***** Information *****

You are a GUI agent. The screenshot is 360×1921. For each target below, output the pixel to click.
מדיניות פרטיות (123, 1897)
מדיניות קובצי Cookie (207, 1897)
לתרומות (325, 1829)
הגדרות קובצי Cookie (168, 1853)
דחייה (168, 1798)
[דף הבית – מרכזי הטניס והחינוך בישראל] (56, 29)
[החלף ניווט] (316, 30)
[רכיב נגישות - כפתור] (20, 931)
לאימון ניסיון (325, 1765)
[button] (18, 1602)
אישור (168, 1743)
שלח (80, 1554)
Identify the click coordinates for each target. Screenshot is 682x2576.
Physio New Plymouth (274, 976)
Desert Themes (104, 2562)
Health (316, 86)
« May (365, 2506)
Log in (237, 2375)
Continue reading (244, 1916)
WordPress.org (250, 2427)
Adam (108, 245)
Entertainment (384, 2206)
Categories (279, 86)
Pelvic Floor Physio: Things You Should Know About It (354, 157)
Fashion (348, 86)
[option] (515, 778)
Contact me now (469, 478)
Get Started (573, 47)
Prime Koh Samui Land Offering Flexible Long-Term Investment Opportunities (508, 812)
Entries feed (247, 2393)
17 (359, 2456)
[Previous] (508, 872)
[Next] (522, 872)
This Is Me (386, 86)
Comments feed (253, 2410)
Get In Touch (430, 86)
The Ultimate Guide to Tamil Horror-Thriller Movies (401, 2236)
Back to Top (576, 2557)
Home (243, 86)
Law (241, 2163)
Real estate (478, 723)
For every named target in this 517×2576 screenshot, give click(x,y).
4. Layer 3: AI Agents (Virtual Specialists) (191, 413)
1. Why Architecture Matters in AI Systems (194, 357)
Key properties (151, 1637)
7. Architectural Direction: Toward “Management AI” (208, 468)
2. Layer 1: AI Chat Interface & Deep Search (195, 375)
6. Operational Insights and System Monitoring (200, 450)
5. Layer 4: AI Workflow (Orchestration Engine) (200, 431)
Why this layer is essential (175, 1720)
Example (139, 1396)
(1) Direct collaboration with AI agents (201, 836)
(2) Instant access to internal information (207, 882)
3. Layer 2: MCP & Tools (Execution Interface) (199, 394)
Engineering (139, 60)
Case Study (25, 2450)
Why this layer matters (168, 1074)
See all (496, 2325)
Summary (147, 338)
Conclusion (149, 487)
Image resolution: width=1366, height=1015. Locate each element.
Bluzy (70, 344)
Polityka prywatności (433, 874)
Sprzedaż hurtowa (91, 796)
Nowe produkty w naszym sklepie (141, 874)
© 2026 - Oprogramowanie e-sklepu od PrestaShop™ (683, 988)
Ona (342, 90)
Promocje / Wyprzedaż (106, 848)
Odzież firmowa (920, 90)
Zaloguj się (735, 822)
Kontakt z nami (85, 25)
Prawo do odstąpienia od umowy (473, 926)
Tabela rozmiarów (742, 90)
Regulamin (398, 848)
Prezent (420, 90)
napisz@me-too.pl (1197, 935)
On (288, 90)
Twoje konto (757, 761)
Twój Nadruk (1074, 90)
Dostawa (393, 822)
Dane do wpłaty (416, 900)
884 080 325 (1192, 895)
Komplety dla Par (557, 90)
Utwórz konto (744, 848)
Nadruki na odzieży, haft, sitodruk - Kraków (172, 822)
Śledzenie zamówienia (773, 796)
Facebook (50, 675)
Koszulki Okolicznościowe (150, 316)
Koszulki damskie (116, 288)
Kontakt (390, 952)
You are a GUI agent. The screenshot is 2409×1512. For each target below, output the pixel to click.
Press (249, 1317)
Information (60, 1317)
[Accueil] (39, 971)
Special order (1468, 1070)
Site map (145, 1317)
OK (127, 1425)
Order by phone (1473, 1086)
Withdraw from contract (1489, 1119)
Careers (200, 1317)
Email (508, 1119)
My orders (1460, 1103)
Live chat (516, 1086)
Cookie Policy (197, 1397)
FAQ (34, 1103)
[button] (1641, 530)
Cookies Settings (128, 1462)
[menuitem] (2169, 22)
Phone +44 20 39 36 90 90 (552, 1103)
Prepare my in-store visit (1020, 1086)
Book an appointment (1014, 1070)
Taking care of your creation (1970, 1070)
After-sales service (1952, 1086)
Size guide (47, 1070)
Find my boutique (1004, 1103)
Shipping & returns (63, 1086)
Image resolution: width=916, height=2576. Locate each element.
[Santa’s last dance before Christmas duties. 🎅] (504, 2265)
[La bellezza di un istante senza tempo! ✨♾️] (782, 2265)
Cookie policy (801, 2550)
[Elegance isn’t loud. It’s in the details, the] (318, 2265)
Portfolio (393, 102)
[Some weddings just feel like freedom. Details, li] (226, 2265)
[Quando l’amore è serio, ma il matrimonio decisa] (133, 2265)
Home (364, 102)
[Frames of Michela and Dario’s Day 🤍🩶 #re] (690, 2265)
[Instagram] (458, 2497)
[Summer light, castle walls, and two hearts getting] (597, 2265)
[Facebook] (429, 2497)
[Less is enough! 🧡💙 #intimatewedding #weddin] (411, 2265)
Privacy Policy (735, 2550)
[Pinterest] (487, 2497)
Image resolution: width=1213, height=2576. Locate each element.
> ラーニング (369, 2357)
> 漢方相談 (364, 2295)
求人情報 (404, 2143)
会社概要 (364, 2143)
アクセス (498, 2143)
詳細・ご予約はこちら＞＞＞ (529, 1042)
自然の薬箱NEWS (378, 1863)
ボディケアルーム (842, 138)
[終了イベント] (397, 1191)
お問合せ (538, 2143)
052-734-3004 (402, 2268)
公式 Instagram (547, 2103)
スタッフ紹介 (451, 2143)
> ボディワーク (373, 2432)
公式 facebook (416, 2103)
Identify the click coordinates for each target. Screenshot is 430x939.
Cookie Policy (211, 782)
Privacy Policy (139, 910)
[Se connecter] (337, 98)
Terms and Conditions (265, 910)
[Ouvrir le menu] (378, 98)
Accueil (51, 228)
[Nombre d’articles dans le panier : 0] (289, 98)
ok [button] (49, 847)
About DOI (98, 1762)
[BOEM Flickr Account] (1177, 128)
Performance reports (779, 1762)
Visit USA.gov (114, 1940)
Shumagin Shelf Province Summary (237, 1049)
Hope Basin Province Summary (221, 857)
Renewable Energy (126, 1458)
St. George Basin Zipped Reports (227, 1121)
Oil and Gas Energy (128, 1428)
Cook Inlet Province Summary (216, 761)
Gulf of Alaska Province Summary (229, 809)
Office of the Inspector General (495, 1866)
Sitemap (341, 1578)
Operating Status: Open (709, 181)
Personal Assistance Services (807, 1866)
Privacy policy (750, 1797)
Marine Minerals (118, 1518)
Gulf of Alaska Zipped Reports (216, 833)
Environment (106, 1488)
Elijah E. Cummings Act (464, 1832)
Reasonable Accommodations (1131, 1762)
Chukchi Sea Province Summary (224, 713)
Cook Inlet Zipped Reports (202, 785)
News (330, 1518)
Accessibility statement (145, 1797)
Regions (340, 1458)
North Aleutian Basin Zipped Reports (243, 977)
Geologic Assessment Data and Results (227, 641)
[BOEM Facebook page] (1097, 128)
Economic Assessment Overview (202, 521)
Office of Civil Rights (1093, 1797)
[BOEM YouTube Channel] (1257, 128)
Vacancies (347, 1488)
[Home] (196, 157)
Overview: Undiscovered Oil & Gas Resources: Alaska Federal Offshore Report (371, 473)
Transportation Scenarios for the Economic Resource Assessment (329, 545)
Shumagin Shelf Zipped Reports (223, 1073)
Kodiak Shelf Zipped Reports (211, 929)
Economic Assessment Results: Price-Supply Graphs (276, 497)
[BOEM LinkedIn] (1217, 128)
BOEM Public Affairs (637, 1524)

*****

§ Problem details
Where the line with "Example (139, 1396)" ends, your copy should end too; please return exactly the lines from the first line of the data through it.

§ Exercise result
You are a GUI agent. The screenshot is 360×1921. For each target below, output the pixel to click.
מדיניות פרטיות (123, 1897)
מדיניות קובצי Cookie (207, 1897)
לתרומות (325, 1829)
הגדרות קובצי Cookie (168, 1853)
דחייה (168, 1798)
[דף הבית – מרכזי הטניס והחינוך בישראל] (56, 29)
[החלף ניווט] (316, 30)
[רכיב נגישות - כפתור] (20, 931)
לאימון ניסיון (325, 1765)
[button] (18, 1602)
אישור (168, 1743)
שלח (80, 1554)
Identify the click coordinates for each target. Screenshot is 682x2576.
Physio New Plymouth (274, 976)
Desert Themes (104, 2562)
Health (316, 86)
« May (365, 2506)
Log in (237, 2375)
Continue reading (244, 1916)
WordPress.org (250, 2427)
Adam (108, 245)
Entertainment (384, 2206)
Categories (279, 86)
Pelvic Floor Physio: Things You Should Know About It (354, 157)
Fashion (348, 86)
[option] (515, 778)
Contact me now (469, 478)
Get Started (573, 47)
Prime Koh Samui Land Offering Flexible Long-Term Investment Opportunities (508, 812)
Entries feed (247, 2393)
17 (359, 2456)
[Previous] (508, 872)
[Next] (522, 872)
This Is Me (386, 86)
Comments feed (253, 2410)
Get In Touch (430, 86)
The Ultimate Guide to Tamil Horror-Thriller Movies (401, 2236)
Back to Top (576, 2557)
Home (243, 86)
Law (241, 2163)
Real estate (478, 723)
For every named target in this 517×2576 screenshot, give click(x,y).
4. Layer 3: AI Agents (Virtual Specialists) (191, 413)
1. Why Architecture Matters in AI Systems (194, 357)
Key properties (151, 1637)
7. Architectural Direction: Toward “Management AI” (208, 468)
2. Layer 1: AI Chat Interface & Deep Search (195, 375)
6. Operational Insights and System Monitoring (200, 450)
5. Layer 4: AI Workflow (Orchestration Engine) (200, 431)
Why this layer is essential (175, 1720)
Example (139, 1396)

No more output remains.